(Stored data)
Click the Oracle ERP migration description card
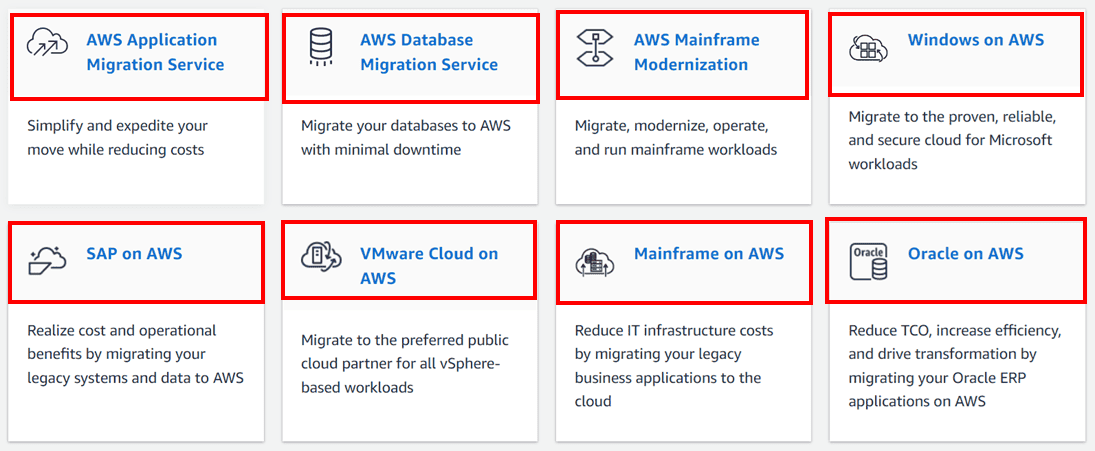This screenshot has width=1095, height=451. pos(955,366)
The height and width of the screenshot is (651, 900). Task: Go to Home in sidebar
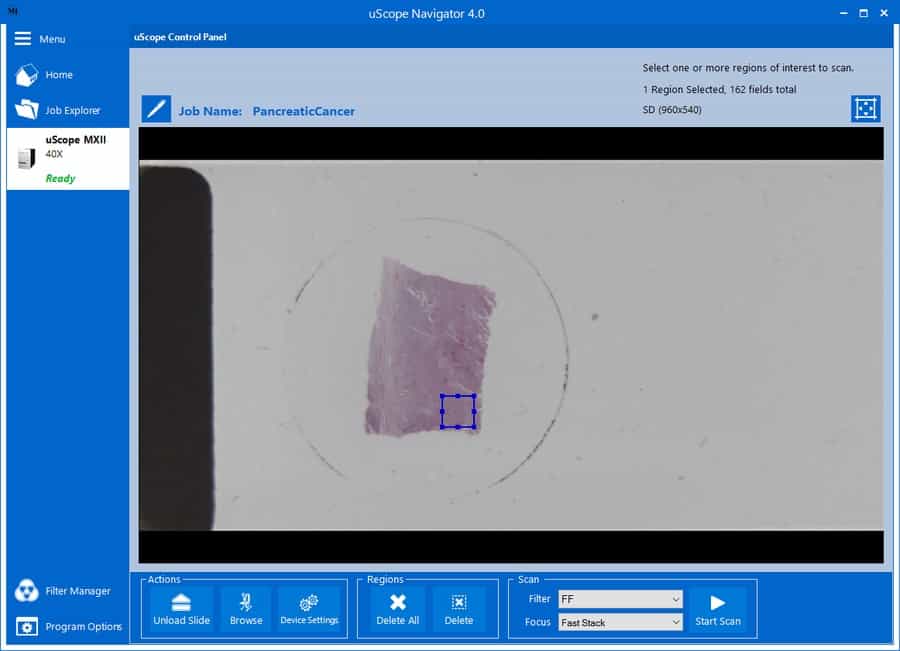(58, 75)
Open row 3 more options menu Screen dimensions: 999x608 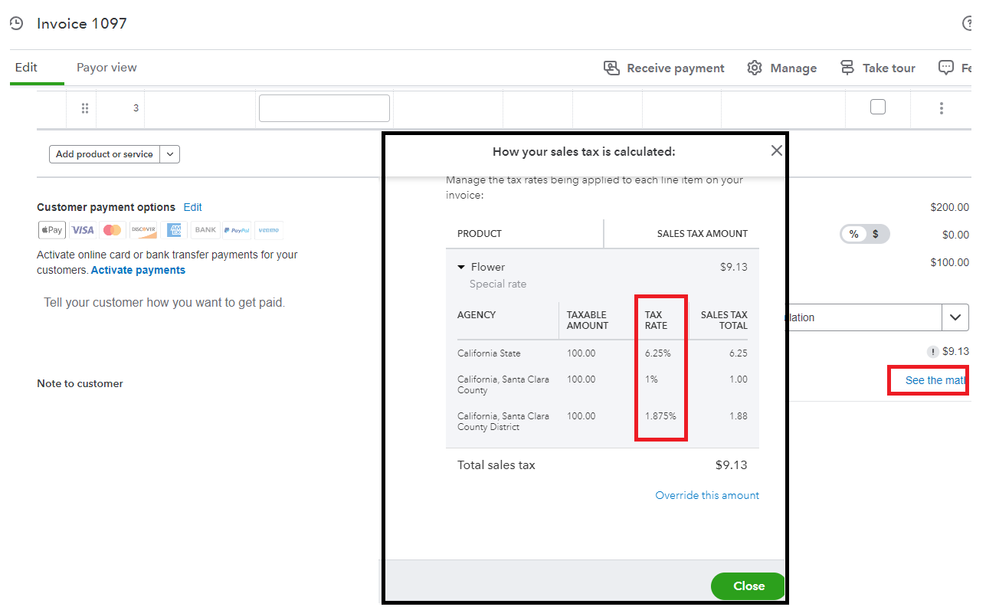(x=941, y=108)
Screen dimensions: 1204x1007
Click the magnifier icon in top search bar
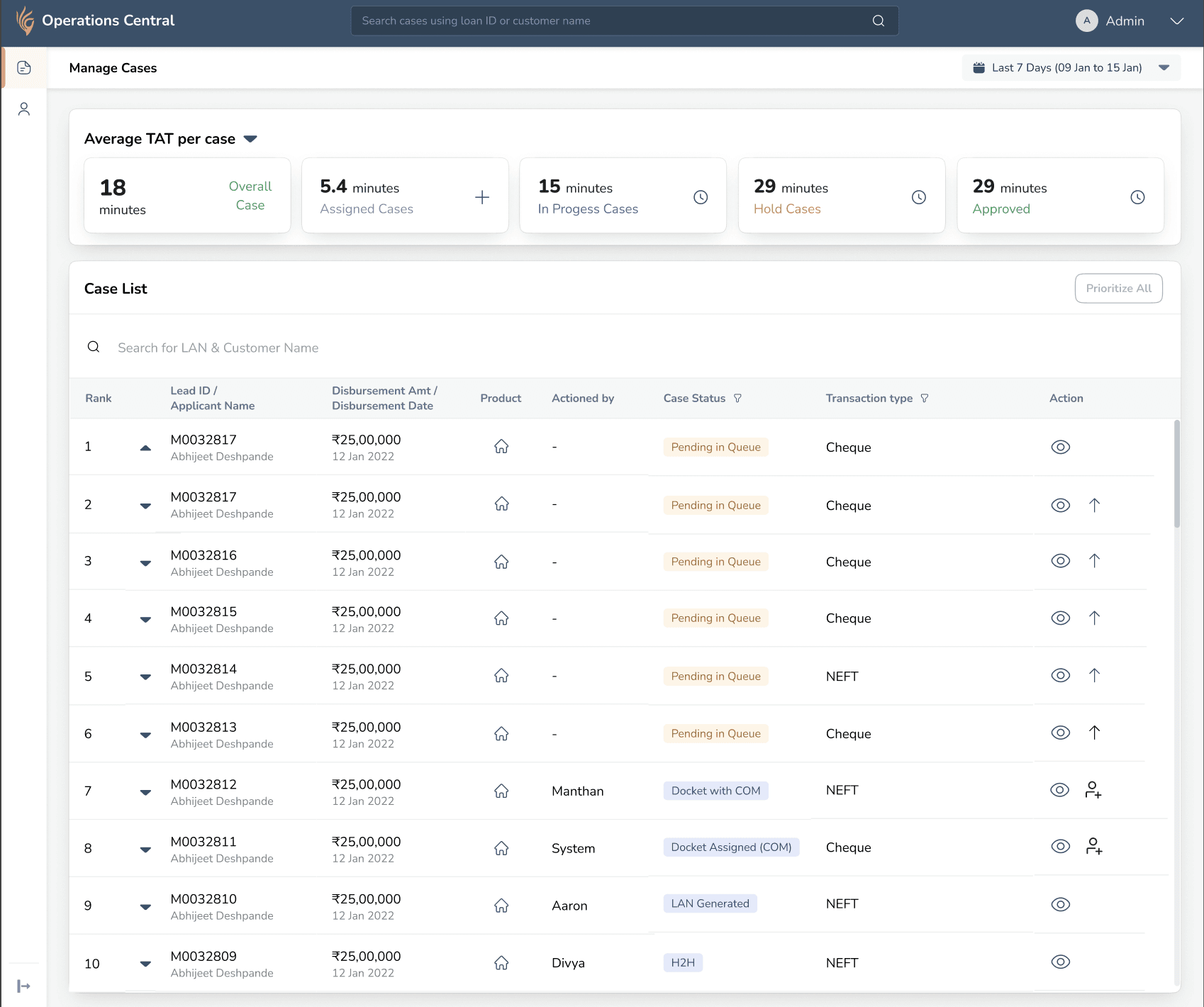tap(878, 21)
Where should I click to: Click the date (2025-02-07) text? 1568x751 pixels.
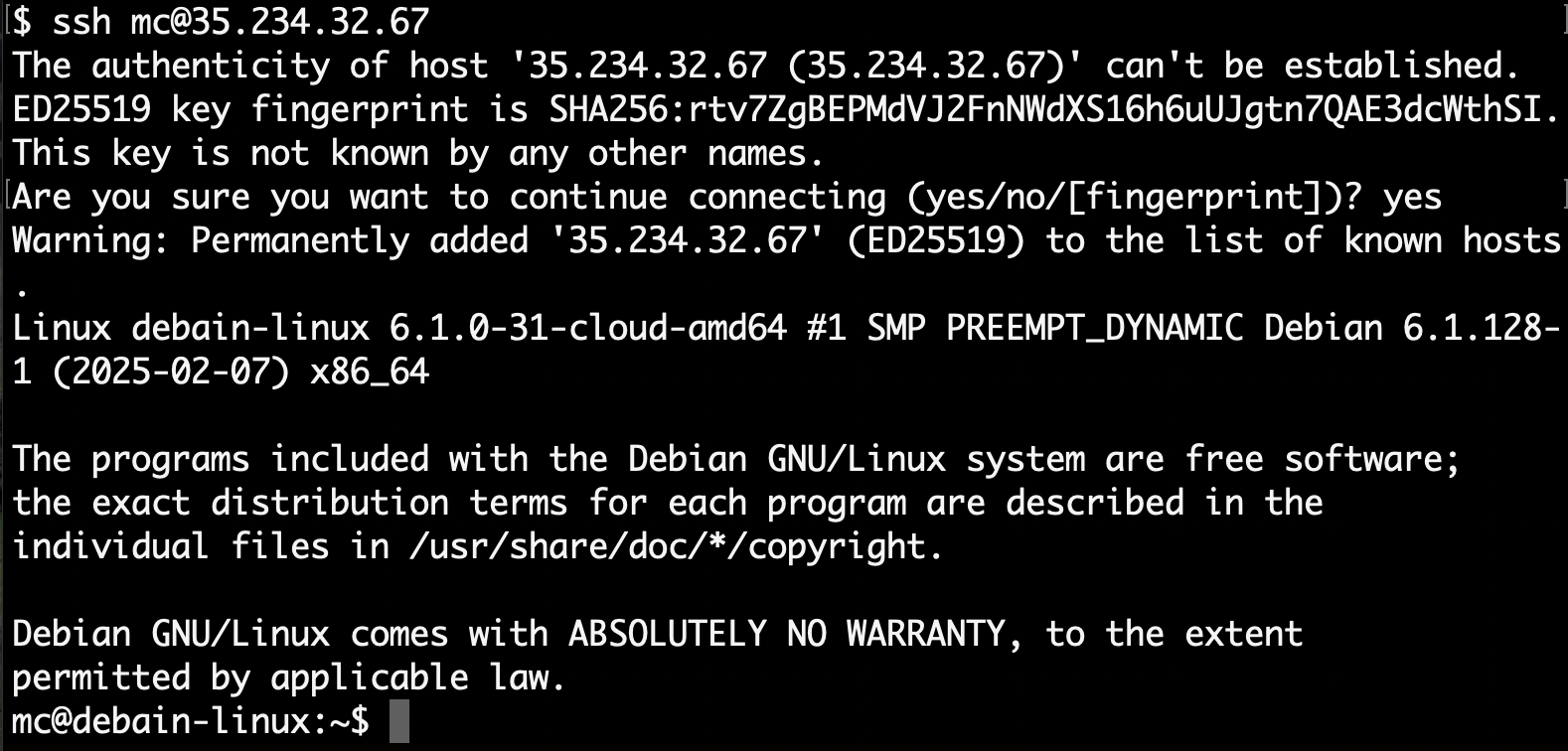tap(171, 372)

Task details:
Exact copy required, pictures excluded: the lines from the one holding "Where should I" through the last line of the data, both ends included.

Response area:
Where should I click to: Click the date (2025-02-07) text? 1568x751 pixels.
tap(171, 372)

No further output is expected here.